REQUIREMENT
Write the listing out again verbatim, leaving nothing out.

####################

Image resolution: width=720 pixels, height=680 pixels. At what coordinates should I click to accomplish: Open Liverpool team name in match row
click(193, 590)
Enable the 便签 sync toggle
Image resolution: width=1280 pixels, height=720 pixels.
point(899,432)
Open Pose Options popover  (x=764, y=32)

####################

WRITTEN SOLUTION
Image resolution: width=720 pixels, height=680 pixels. At what coordinates should I click to accomplish: Open Liverpool team name in match row
click(193, 590)
Enable the 便签 sync toggle
Image resolution: width=1280 pixels, height=720 pixels.
point(899,432)
Open Pose Options popover  (x=764, y=32)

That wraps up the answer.